• **ABOUT THIS TASK**: Before you finish, make sure every line below has been written out exactly.
+++++
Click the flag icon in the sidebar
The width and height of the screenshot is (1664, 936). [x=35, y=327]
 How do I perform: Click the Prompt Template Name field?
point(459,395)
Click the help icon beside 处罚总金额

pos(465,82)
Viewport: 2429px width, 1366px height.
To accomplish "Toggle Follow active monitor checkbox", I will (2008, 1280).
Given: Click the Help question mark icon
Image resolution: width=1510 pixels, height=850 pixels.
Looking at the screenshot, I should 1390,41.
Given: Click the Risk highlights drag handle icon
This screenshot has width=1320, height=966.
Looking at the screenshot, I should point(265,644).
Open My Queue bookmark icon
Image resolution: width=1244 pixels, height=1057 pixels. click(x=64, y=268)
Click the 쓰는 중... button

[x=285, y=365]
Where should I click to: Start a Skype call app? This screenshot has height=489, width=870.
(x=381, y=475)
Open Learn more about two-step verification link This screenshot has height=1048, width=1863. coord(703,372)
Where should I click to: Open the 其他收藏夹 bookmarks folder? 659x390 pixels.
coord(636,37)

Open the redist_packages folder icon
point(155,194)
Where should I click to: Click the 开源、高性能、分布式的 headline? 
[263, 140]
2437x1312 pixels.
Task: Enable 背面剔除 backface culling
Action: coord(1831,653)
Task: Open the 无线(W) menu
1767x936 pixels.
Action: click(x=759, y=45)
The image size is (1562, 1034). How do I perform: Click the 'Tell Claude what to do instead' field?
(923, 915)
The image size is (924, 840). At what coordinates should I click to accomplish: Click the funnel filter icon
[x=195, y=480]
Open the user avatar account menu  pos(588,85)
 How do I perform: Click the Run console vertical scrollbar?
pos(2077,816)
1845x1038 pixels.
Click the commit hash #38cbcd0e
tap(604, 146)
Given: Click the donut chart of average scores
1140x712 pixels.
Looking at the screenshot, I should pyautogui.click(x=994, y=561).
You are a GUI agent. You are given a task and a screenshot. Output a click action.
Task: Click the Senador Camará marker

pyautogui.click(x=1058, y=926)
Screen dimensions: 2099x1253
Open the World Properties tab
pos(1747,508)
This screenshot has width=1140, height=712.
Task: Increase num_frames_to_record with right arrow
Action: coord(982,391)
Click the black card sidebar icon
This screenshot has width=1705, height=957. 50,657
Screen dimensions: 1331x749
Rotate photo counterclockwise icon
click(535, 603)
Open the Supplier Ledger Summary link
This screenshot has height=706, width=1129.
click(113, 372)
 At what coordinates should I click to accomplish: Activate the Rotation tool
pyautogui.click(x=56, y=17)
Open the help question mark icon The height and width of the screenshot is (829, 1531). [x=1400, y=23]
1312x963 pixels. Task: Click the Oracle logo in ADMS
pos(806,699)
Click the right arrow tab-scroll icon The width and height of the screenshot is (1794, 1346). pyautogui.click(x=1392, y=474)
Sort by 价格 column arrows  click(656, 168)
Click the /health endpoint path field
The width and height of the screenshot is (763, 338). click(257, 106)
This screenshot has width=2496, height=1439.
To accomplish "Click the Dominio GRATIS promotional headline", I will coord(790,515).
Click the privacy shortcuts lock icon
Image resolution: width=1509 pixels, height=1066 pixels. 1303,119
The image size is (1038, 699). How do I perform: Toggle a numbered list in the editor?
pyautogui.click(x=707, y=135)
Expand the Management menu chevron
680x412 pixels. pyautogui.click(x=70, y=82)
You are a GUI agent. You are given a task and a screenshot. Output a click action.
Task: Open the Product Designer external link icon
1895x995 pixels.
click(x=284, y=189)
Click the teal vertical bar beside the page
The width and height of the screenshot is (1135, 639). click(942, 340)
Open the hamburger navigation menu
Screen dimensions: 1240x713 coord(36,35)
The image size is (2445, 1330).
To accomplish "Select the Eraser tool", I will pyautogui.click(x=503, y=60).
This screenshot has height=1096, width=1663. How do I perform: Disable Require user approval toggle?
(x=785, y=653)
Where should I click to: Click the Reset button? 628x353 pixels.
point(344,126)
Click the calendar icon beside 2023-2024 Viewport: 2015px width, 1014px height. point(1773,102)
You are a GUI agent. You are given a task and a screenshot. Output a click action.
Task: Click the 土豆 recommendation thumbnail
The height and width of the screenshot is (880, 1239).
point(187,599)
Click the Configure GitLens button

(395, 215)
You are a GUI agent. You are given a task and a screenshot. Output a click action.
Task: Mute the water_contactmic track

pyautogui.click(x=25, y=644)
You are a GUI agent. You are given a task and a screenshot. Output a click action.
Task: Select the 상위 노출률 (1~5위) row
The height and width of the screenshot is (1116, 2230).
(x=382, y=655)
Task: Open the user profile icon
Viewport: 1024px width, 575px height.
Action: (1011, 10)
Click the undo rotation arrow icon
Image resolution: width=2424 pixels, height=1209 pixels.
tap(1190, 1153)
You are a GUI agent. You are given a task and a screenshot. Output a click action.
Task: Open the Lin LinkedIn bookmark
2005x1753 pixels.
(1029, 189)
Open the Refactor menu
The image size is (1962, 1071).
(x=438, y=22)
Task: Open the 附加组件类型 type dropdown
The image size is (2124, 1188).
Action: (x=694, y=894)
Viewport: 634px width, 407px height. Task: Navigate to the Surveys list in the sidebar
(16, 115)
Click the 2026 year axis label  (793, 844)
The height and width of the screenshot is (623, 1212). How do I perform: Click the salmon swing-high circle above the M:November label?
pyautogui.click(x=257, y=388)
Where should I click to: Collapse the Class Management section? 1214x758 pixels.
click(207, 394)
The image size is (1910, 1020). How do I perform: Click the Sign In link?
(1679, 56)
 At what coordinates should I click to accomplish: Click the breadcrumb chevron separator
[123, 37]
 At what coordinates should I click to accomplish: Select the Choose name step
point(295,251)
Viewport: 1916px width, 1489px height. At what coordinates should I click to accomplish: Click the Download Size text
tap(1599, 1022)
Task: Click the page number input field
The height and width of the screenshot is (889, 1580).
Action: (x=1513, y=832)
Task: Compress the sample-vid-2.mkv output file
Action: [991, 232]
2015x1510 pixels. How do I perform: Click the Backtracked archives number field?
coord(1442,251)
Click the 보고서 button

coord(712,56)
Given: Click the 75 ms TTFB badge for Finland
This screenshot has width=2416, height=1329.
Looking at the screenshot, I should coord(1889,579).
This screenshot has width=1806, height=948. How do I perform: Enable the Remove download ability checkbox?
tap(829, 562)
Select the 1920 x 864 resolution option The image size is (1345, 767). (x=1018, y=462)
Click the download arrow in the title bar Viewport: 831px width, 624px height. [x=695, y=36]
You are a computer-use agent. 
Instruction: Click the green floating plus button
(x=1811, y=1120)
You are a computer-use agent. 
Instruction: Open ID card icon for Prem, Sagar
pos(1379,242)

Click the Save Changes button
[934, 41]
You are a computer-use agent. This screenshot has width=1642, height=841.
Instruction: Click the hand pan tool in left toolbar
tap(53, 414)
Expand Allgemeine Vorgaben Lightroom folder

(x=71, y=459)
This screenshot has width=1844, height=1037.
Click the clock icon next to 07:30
+++++
• **WRITTEN REPLY**:
Click the flag icon in the sidebar
The width and height of the screenshot is (1664, 936). [x=35, y=327]
 How do I perform: Click the Prompt Template Name field?
point(459,395)
Click the help icon beside 处罚总金额

pos(465,82)
Viewport: 2429px width, 1366px height.
To accomplish "Toggle Follow active monitor checkbox", I will (2008, 1280).
Given: Click the Help question mark icon
Image resolution: width=1510 pixels, height=850 pixels.
Looking at the screenshot, I should 1390,41.
Given: Click the Risk highlights drag handle icon
This screenshot has width=1320, height=966.
Looking at the screenshot, I should point(265,644).
Open My Queue bookmark icon
Image resolution: width=1244 pixels, height=1057 pixels. click(x=64, y=268)
Click the 쓰는 중... button

[x=285, y=365]
Where should I click to: Start a Skype call app? This screenshot has height=489, width=870.
(x=381, y=475)
Open Learn more about two-step verification link This screenshot has height=1048, width=1863. coord(703,372)
Where should I click to: Open the 其他收藏夹 bookmarks folder? 659x390 pixels.
coord(636,37)

Open the redist_packages folder icon
point(155,194)
Where should I click to: Click the 开源、高性能、分布式的 headline? 
[263, 140]
2437x1312 pixels.
Task: Enable 背面剔除 backface culling
Action: coord(1831,653)
Task: Open the 无线(W) menu
1767x936 pixels.
Action: click(x=759, y=45)
The image size is (1562, 1034). How do I perform: Click the 'Tell Claude what to do instead' field?
(923, 915)
The image size is (924, 840). At what coordinates should I click to accomplish: Click the funnel filter icon
[x=195, y=480]
Open the user avatar account menu  pos(588,85)
 How do I perform: Click the Run console vertical scrollbar?
pos(2077,816)
1845x1038 pixels.
Click the commit hash #38cbcd0e
tap(604, 146)
Given: Click the donut chart of average scores
1140x712 pixels.
Looking at the screenshot, I should pyautogui.click(x=994, y=561).
You are a GUI agent. You are given a task and a screenshot. Output a click action.
Task: Click the Senador Camará marker

pyautogui.click(x=1058, y=926)
Screen dimensions: 2099x1253
Open the World Properties tab
pos(1747,508)
This screenshot has width=1140, height=712.
Task: Increase num_frames_to_record with right arrow
Action: coord(982,391)
Click the black card sidebar icon
This screenshot has width=1705, height=957. 50,657
Screen dimensions: 1331x749
Rotate photo counterclockwise icon
click(535, 603)
Open the Supplier Ledger Summary link
This screenshot has height=706, width=1129.
click(113, 372)
 At what coordinates should I click to accomplish: Activate the Rotation tool
pyautogui.click(x=56, y=17)
Open the help question mark icon The height and width of the screenshot is (829, 1531). [x=1400, y=23]
1312x963 pixels. Task: Click the Oracle logo in ADMS
pos(806,699)
Click the right arrow tab-scroll icon The width and height of the screenshot is (1794, 1346). pyautogui.click(x=1392, y=474)
Sort by 价格 column arrows  click(656, 168)
Click the /health endpoint path field
The width and height of the screenshot is (763, 338). click(257, 106)
This screenshot has width=2496, height=1439.
To accomplish "Click the Dominio GRATIS promotional headline", I will coord(790,515).
Click the privacy shortcuts lock icon
Image resolution: width=1509 pixels, height=1066 pixels. 1303,119
The image size is (1038, 699). How do I perform: Toggle a numbered list in the editor?
pyautogui.click(x=707, y=135)
Expand the Management menu chevron
680x412 pixels. pyautogui.click(x=70, y=82)
You are a GUI agent. You are given a task and a screenshot. Output a click action.
Task: Open the Product Designer external link icon
1895x995 pixels.
click(x=284, y=189)
Click the teal vertical bar beside the page
The width and height of the screenshot is (1135, 639). click(942, 340)
Open the hamburger navigation menu
Screen dimensions: 1240x713 coord(36,35)
The image size is (2445, 1330).
To accomplish "Select the Eraser tool", I will pyautogui.click(x=503, y=60).
This screenshot has height=1096, width=1663. How do I perform: Disable Require user approval toggle?
(x=785, y=653)
Where should I click to: Click the Reset button? 628x353 pixels.
point(344,126)
Click the calendar icon beside 2023-2024 Viewport: 2015px width, 1014px height. point(1773,102)
You are a GUI agent. You are given a task and a screenshot. Output a click action.
Task: Click the 土豆 recommendation thumbnail
The height and width of the screenshot is (880, 1239).
point(187,599)
Click the Configure GitLens button

(395, 215)
You are a GUI agent. You are given a task and a screenshot. Output a click action.
Task: Mute the water_contactmic track

pyautogui.click(x=25, y=644)
You are a GUI agent. You are given a task and a screenshot. Output a click action.
Task: Select the 상위 노출률 (1~5위) row
The height and width of the screenshot is (1116, 2230).
(x=382, y=655)
Task: Open the user profile icon
Viewport: 1024px width, 575px height.
Action: (1011, 10)
Click the undo rotation arrow icon
Image resolution: width=2424 pixels, height=1209 pixels.
tap(1190, 1153)
You are a GUI agent. You are given a task and a screenshot. Output a click action.
Task: Open the Lin LinkedIn bookmark
2005x1753 pixels.
(1029, 189)
Open the Refactor menu
The image size is (1962, 1071).
(x=438, y=22)
Task: Open the 附加组件类型 type dropdown
The image size is (2124, 1188).
Action: (x=694, y=894)
Viewport: 634px width, 407px height. Task: Navigate to the Surveys list in the sidebar
(16, 115)
Click the 2026 year axis label  (793, 844)
The height and width of the screenshot is (623, 1212). How do I perform: Click the salmon swing-high circle above the M:November label?
pyautogui.click(x=257, y=388)
Where should I click to: Collapse the Class Management section? 1214x758 pixels.
click(207, 394)
The image size is (1910, 1020). How do I perform: Click the Sign In link?
(1679, 56)
 At what coordinates should I click to accomplish: Click the breadcrumb chevron separator
[123, 37]
 At what coordinates should I click to accomplish: Select the Choose name step
point(295,251)
Viewport: 1916px width, 1489px height. At what coordinates should I click to accomplish: Click the Download Size text
tap(1599, 1022)
Task: Click the page number input field
The height and width of the screenshot is (889, 1580).
Action: (x=1513, y=832)
Task: Compress the sample-vid-2.mkv output file
Action: [991, 232]
2015x1510 pixels. How do I perform: Click the Backtracked archives number field?
coord(1442,251)
Click the 보고서 button

coord(712,56)
Given: Click the 75 ms TTFB badge for Finland
This screenshot has width=2416, height=1329.
Looking at the screenshot, I should coord(1889,579).
This screenshot has width=1806, height=948. How do I perform: Enable the Remove download ability checkbox?
tap(829, 562)
Select the 1920 x 864 resolution option The image size is (1345, 767). (x=1018, y=462)
Click the download arrow in the title bar Viewport: 831px width, 624px height. [x=695, y=36]
You are a computer-use agent. 
Instruction: Click the green floating plus button
(x=1811, y=1120)
You are a computer-use agent. 
Instruction: Open ID card icon for Prem, Sagar
pos(1379,242)

Click the Save Changes button
[934, 41]
You are a computer-use agent. This screenshot has width=1642, height=841.
Instruction: Click the hand pan tool in left toolbar
tap(53, 414)
Expand Allgemeine Vorgaben Lightroom folder

(x=71, y=459)
This screenshot has width=1844, height=1037.
Click the clock icon next to 07:30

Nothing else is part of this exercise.